=== DOCUMENTO DE ORIGEM ===

Boas clínicas são raras e dispendiosas. Grave problema para todos. Cada família o resolverá como puder, em geral com sacrifício financeiro e ônus emocional. “O problema dos velhos é que lhes falta o que fazer, faltam interesses”, a gente diz, como se fosse uma inevitabilidade. Não é inevitável. Por que o velho não pode ter a sua vontade enquanto for independente, enquanto tiver lucidez – maior de todos os bens desde que não signifique apenas lucidez da dor física?

Na idade avançada os interesses não precisam ou não podem ser os de antes: atividade, trabalho, dinheiro, viagens, conquistas. A certa altura mudam as possibilidades mas não se anula a pessoa. O bem-estar e a alegria residem nas coisas mais triviais: esse é um dos aprendizados que o tempo nos dá. Por isso mesmo, a essa altura é mais simples ser feliz. Novos afetos são possíveis em qualquer idade: sempre se podem estabelecer novos laços com pessoas, coisas, lugares, interesses. Nem mesmo amor, ternura e sensualidade são privilégio dos moços. Mas muitas vezes não lhes permitem, aos velhos, a mínima independência, ainda que ela seja totalmente viável: “Que ideia, mãe, sair à rua sozinha!”

=== TRECHOS DE DADOS ===

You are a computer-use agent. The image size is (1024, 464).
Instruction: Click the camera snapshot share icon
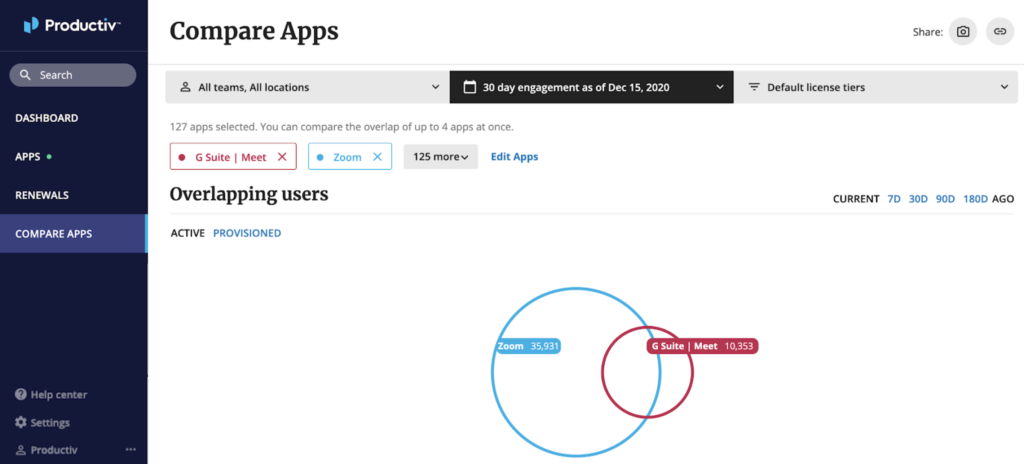[963, 31]
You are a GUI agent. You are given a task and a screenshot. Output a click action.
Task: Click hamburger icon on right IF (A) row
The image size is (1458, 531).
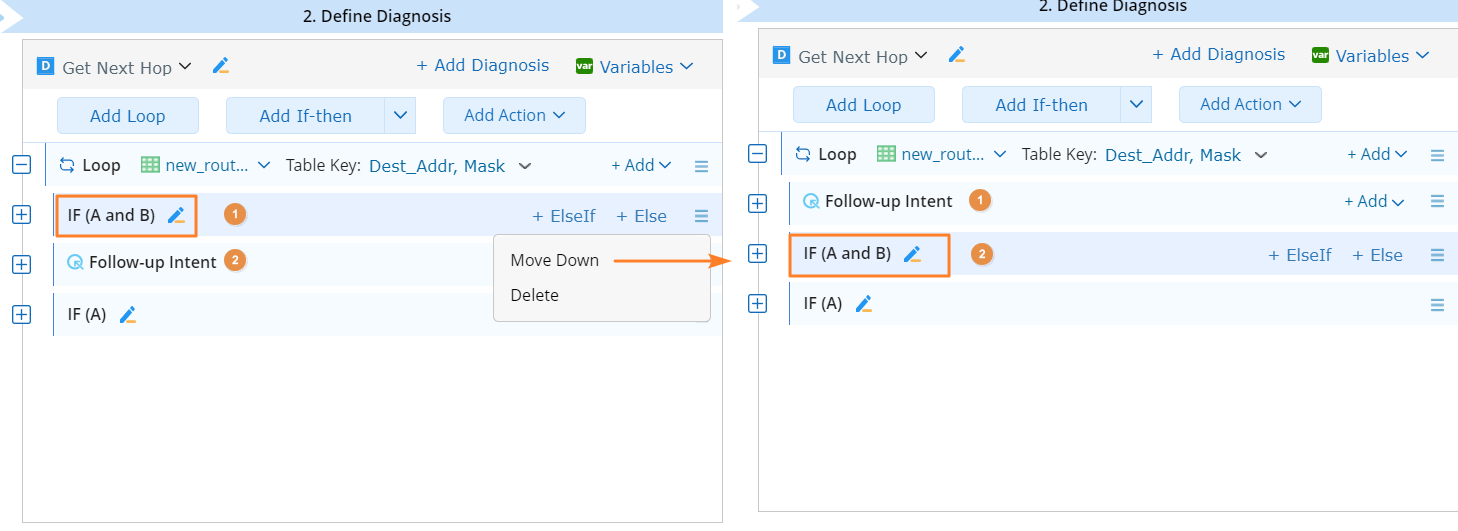click(x=1437, y=304)
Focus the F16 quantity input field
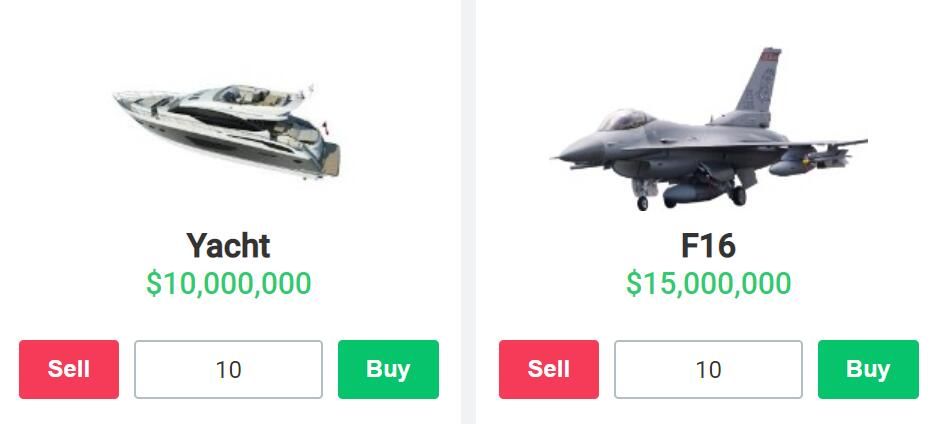 708,369
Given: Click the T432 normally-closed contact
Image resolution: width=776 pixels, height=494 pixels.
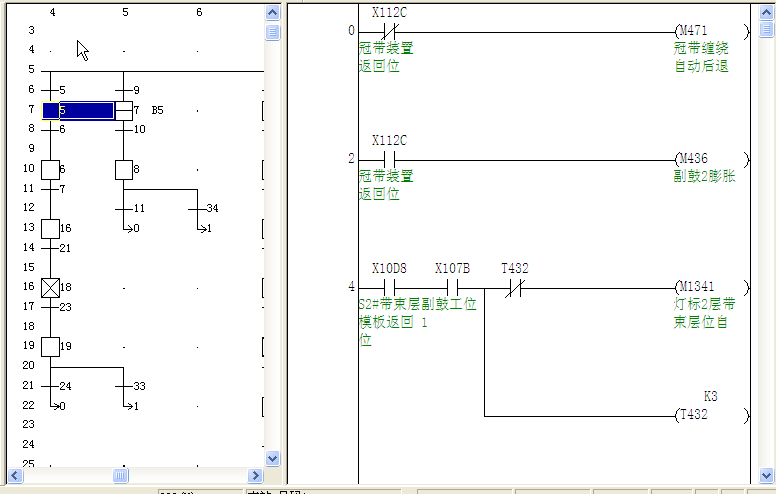Looking at the screenshot, I should 515,287.
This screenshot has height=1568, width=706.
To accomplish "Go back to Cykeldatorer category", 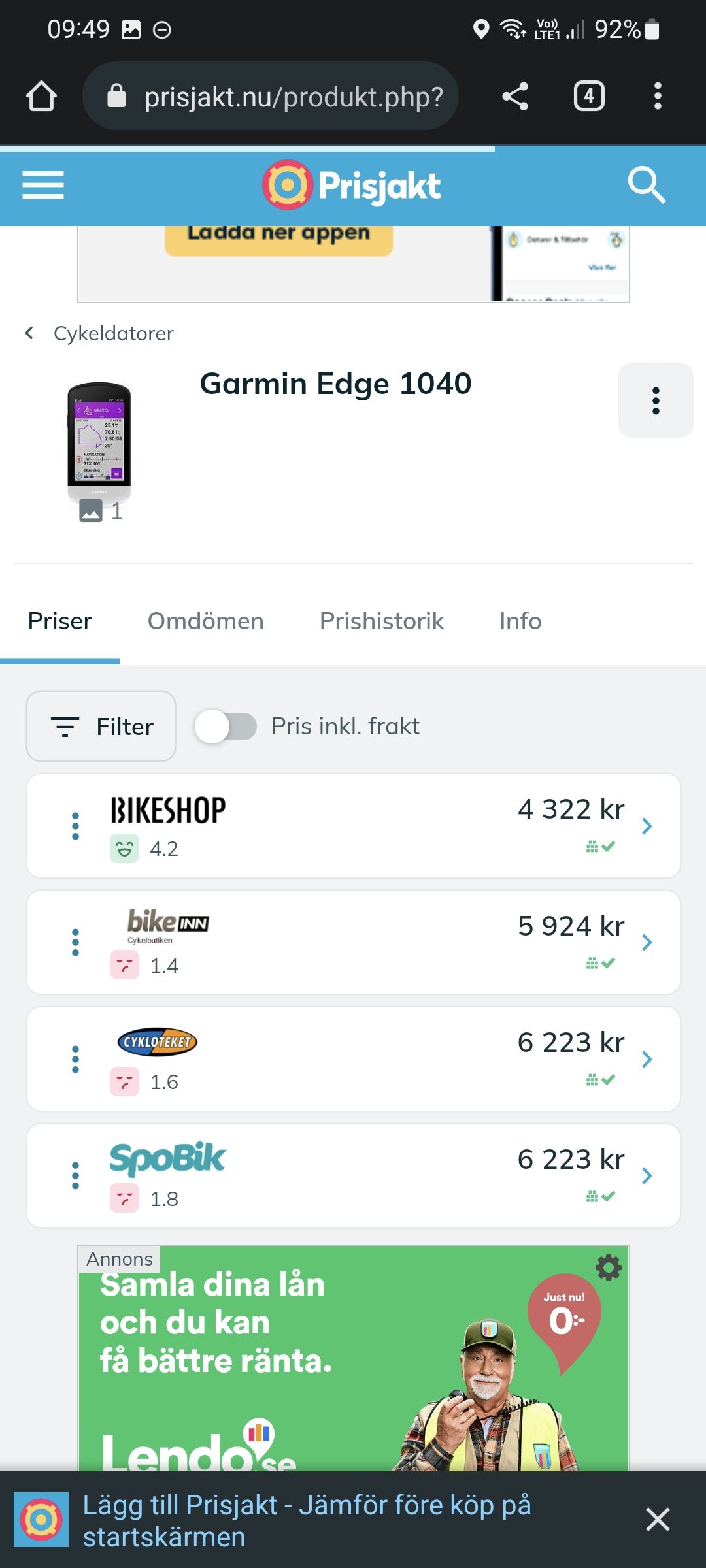I will coord(99,333).
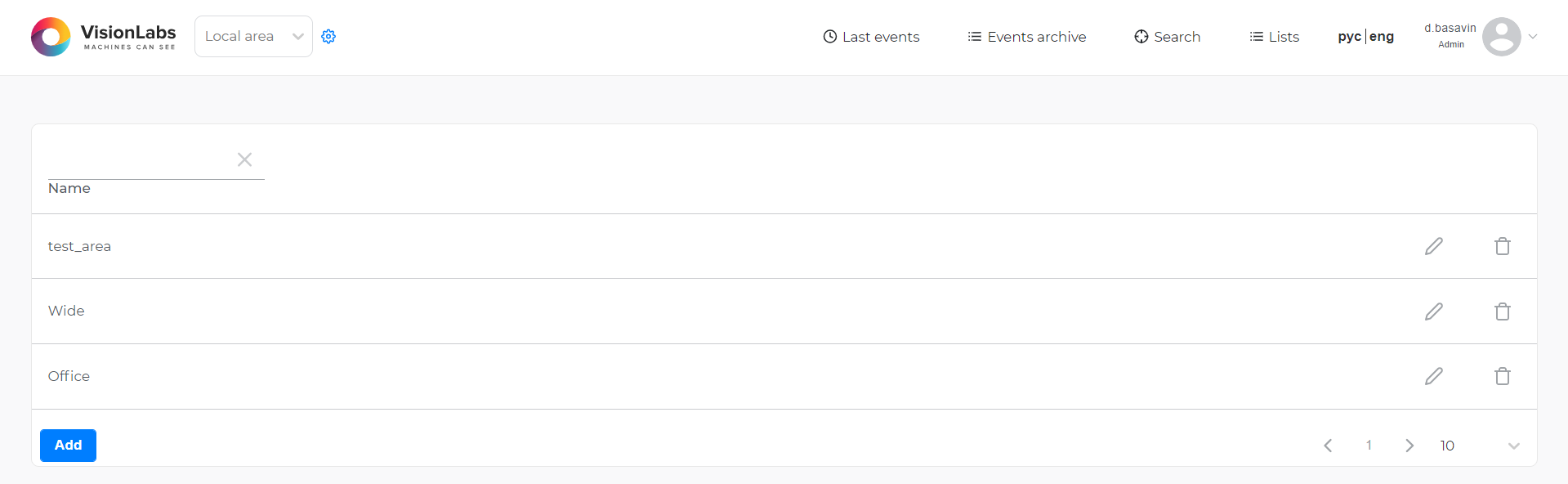Image resolution: width=1568 pixels, height=484 pixels.
Task: Open the page size dropdown showing 10
Action: click(1480, 446)
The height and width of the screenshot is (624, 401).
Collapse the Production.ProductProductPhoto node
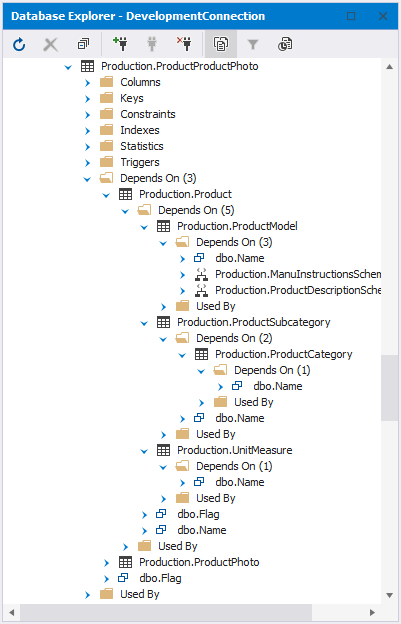pos(68,67)
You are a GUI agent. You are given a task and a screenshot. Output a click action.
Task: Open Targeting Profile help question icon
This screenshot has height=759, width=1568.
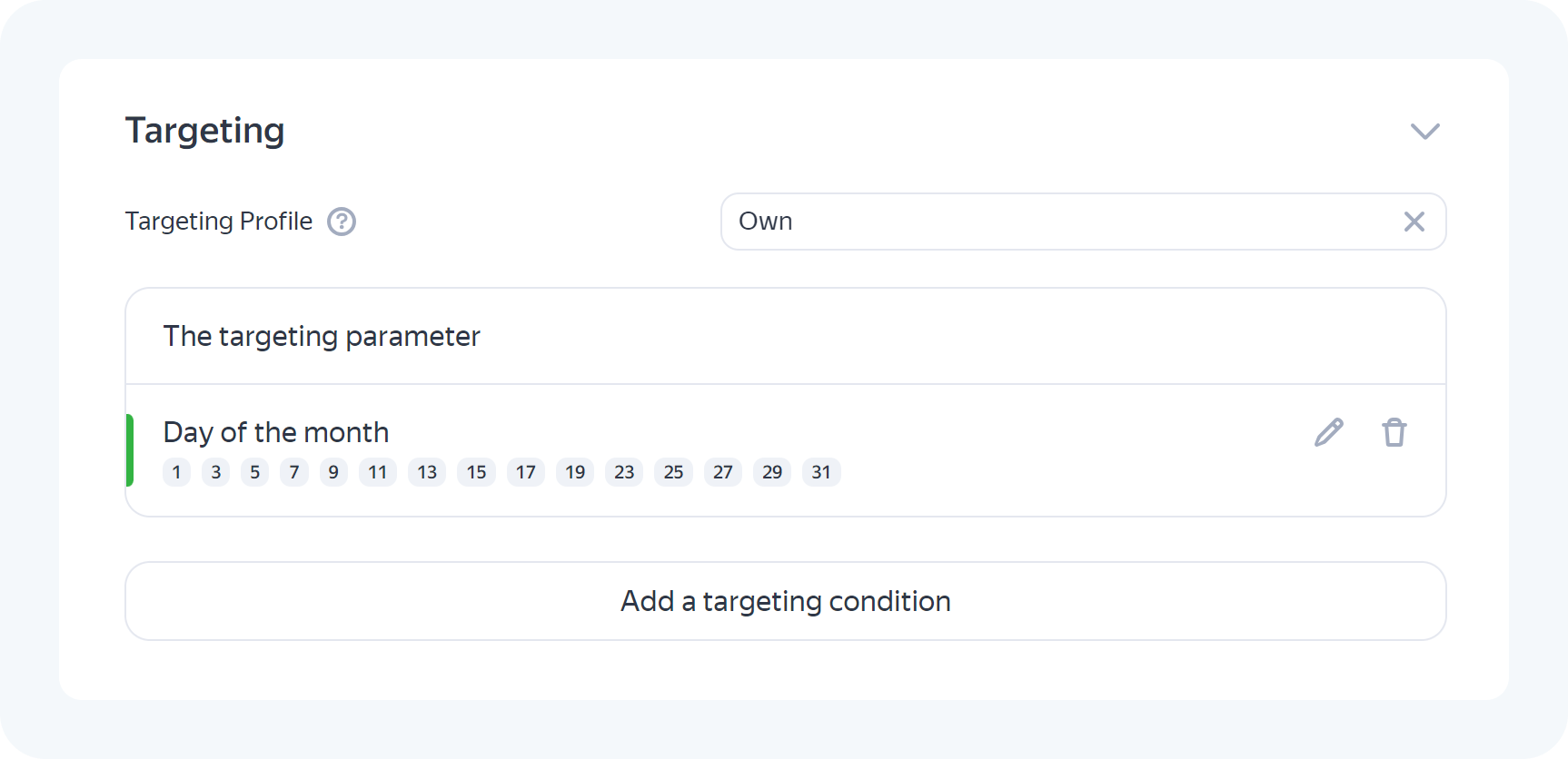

===

• TAREFAS E EXERCÍCIOS:
1. Segundo o texto sobre a velhice, onde residem o bem-estar e a alegria?
2. Dê continuidade ao texto sobre a velhice, começando logo após a última frase.
Os registros não são usados em nenhuma das tarefas.

• SUAS RESPOSTAS:
1. Nas coisas mais triviais.

2.
“Papai, você está doido, morar sozinho? Viajar sozinho, ir sozinho ao restaurante? Na sua idade… ” Essa é a sentença condenatória: na sua idade, na minha idade. Não perdemos (alegria, saúde, amores): nós os roubamos de nós mesmos. E nos boicotamos adotando frases comuns, como essas: “Estou velha, minhas mãos ficaram feias, não vou usar mais meus anéis.” “Para que comprar um terno novo, se estou velho? Quantas vezes ainda o vou usar?” “Para que comprar vestido novo, para que pintar a casa, para que reformar o sofá, se estou velho?” Então está decretado que os velhos usam calças largas demais, sapatos cambaios, cabelo descuidado, e sentam no sofá puído. Seria bom perguntar em que medida eles mesmos dão força aos rótulos sobre sua idade, adequando-se a esse clichê, ainda que lhes custe muito. Ainda que tivessem outra opção. O tempo tem de ser sempre o meu tempo, para realizar qualquer coisa positiva e plausível – ainda que seja mudar de lugar a cadeira (até a de rodas) e ver melhor a chuva que cai. Uma velha senhora mora sozinha mas curte as amizades, a família, livros e músicas, a natureza. De vez em quando abre uma garrafa de champanha e faz um brinde, sozinha (não chorosa): a coisas boas que teve, coisas boas que tem, e uma ou outra que ainda pretende viver. Um dia lhe manifestei minha admiração por isso. Com um sorriso entre tímido e divertido ela respondeu que sempre havia o que celebrar. Era um privilégio estar viva tendo consciência disso, e sem graves problemas de saúde. Poder apreciar a luz da manhã, o aroma da comida, o perfume das pessoas. Comunicar-se, saber das notícias, que podiam ir do esporte à música, à política, ao… o que eu quiser. Participar ainda. Me enterneceu essa visão positiva de uma mulher ficando velha. Sua idade não era o ponto de estagnação, mas de fazer tranquilamente coisas que antes não podia. Não tinha mais de cumprir tantos deveres nem realizar tantas expectativas.

“Acho que as pessoas são mais condescendentes comigo”, ela disse com um sorrisinho malicioso. “Devem pensar “ela está velhinha, coitada” e assim eu posso finalmente respirar fundo, e ser mais… natural.” Certa vez li uma história mais ou menos assim: Uma jovem corria para ficar em forma. Passou por uma velhinha que cuidava de seu jardim na frente da casa, e gritou ao passar:

— Vovó, se eu fosse magra como você, não precisaria ficar aqui correndo desse jeito! A velhinha a fez parar com um sinal, aproximou-se dela, e lhe disse sorrindo: – Filha, quando a gente fica velha como eu, tudo é mais fácil. A gente pode até se aposentar e gostar de cuidar das rosas.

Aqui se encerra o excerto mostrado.